### Provided entries
[START]
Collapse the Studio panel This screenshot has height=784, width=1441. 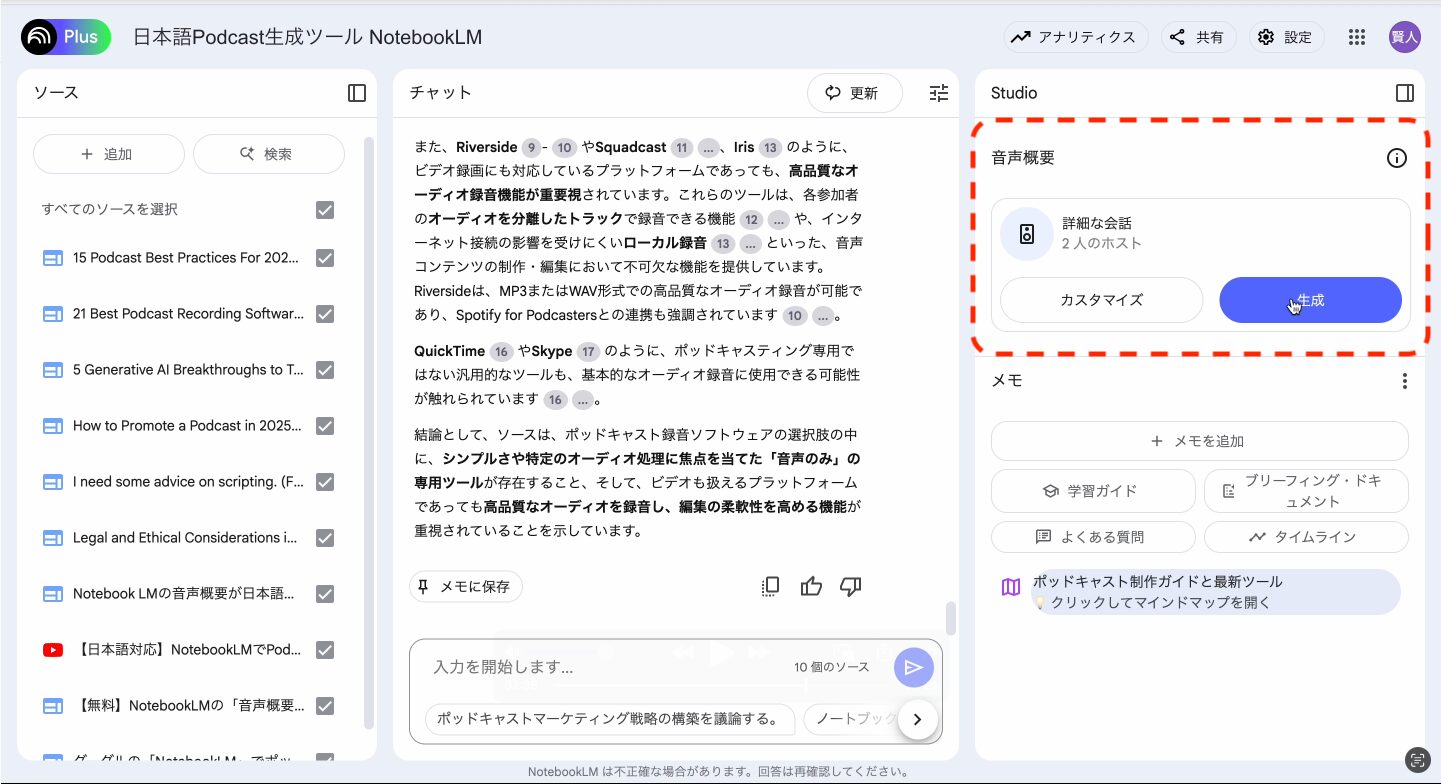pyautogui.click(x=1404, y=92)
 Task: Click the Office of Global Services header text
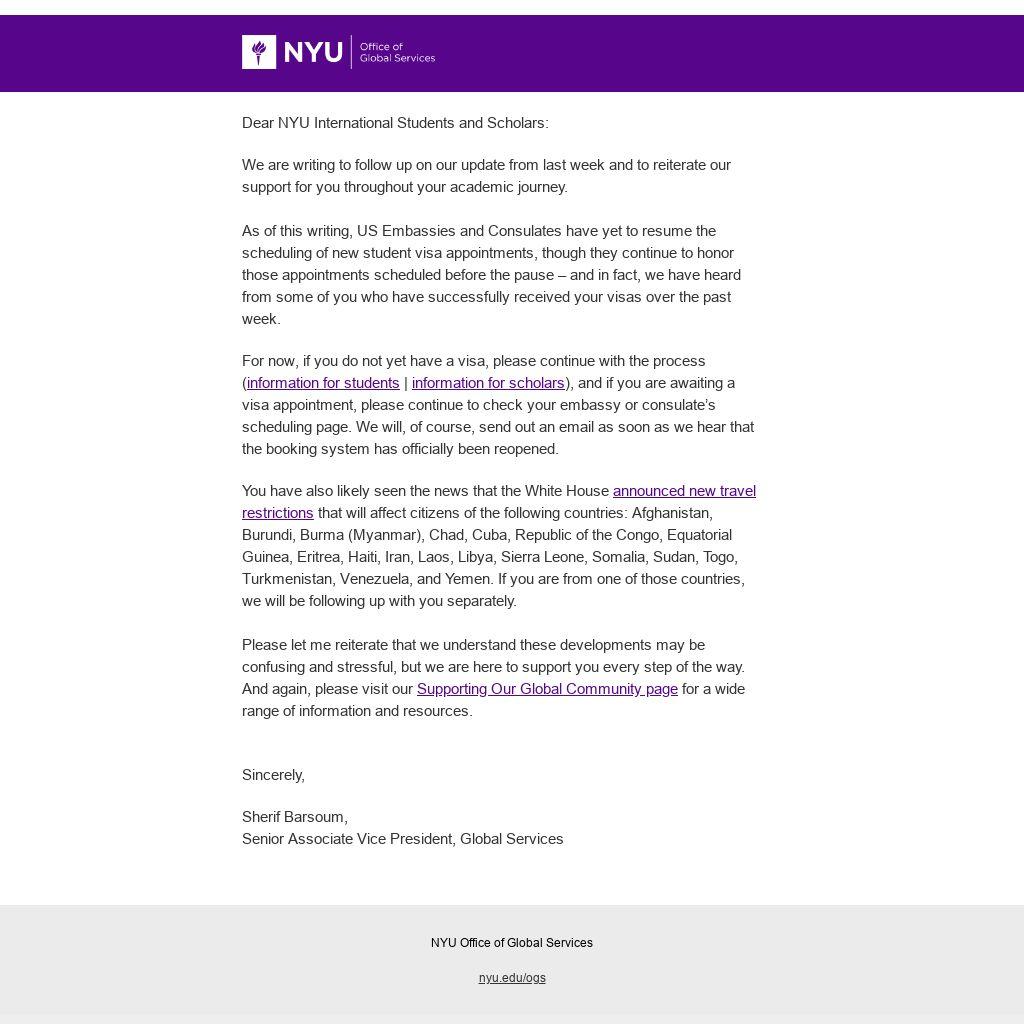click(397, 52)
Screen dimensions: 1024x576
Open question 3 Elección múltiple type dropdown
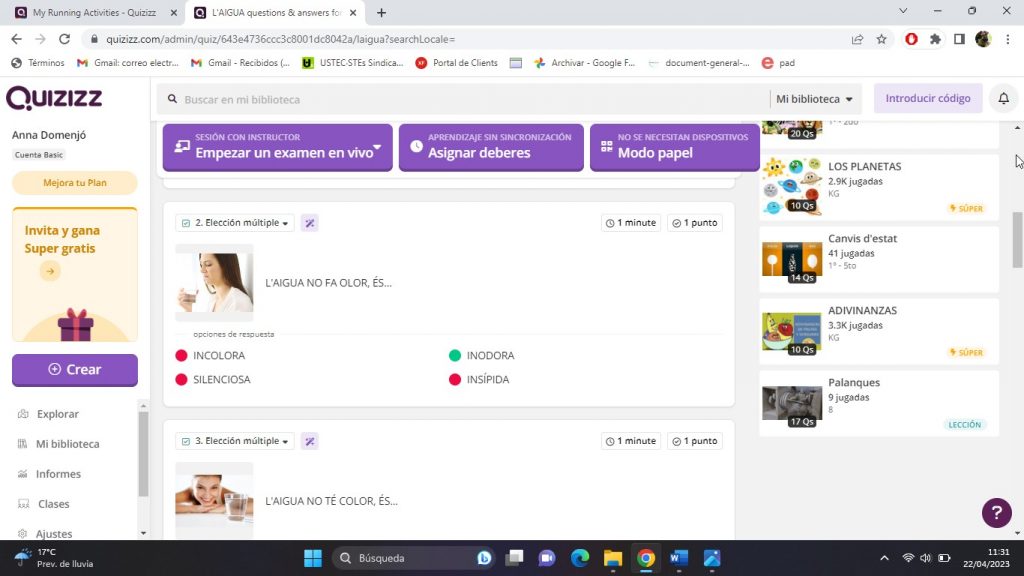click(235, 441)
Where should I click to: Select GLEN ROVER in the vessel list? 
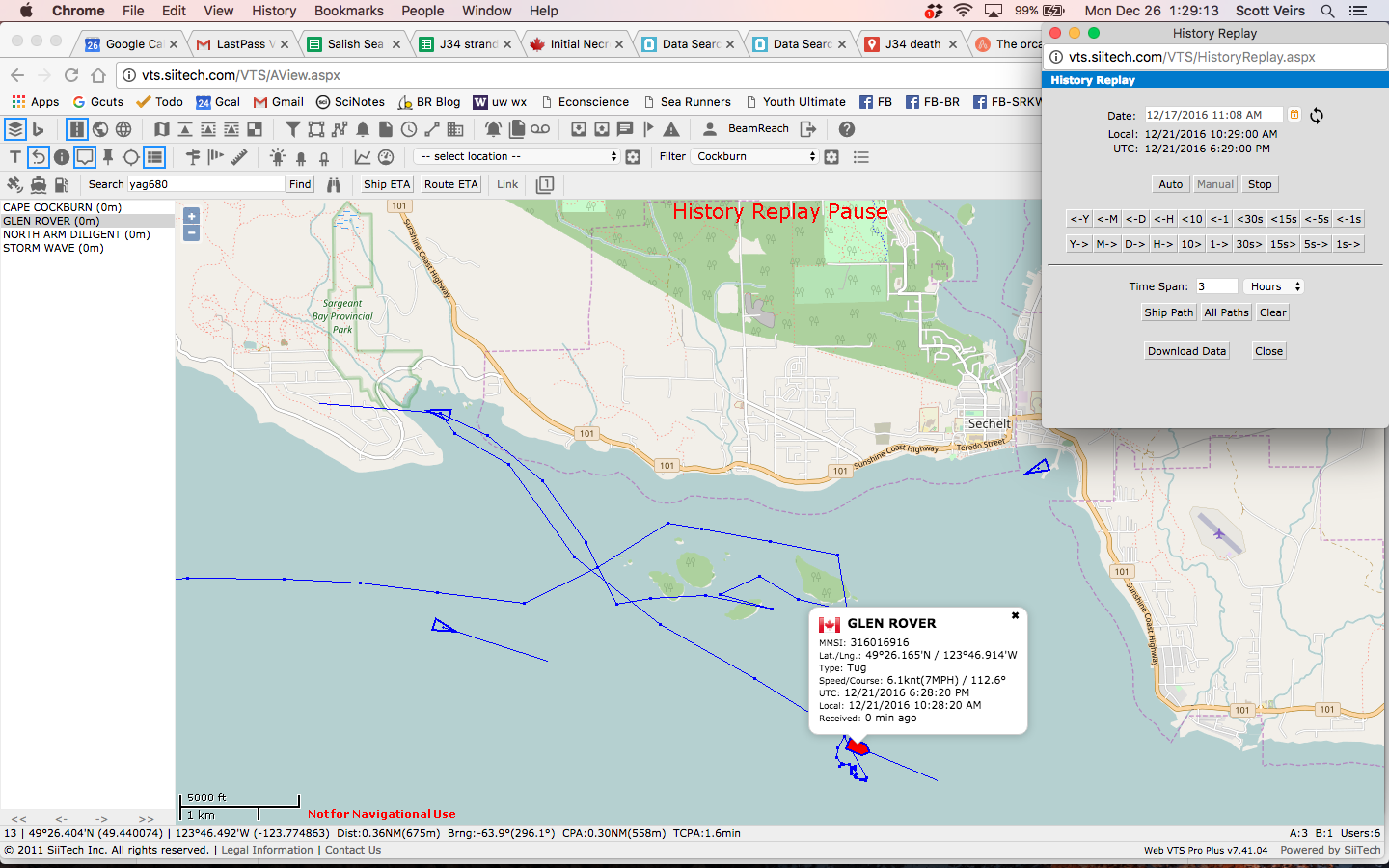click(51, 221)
[END]
### What is required
Express the material as a JSON list of strings, one string per line with blank lines omitted, beginning at the line that contains "Where should I" and stopping at the end of the material. Leave the pictures out of the answer.

### Answer to this problem
[
  "Where should I click to: Select GLEN ROVER in the vessel list? ",
  "click(51, 221)"
]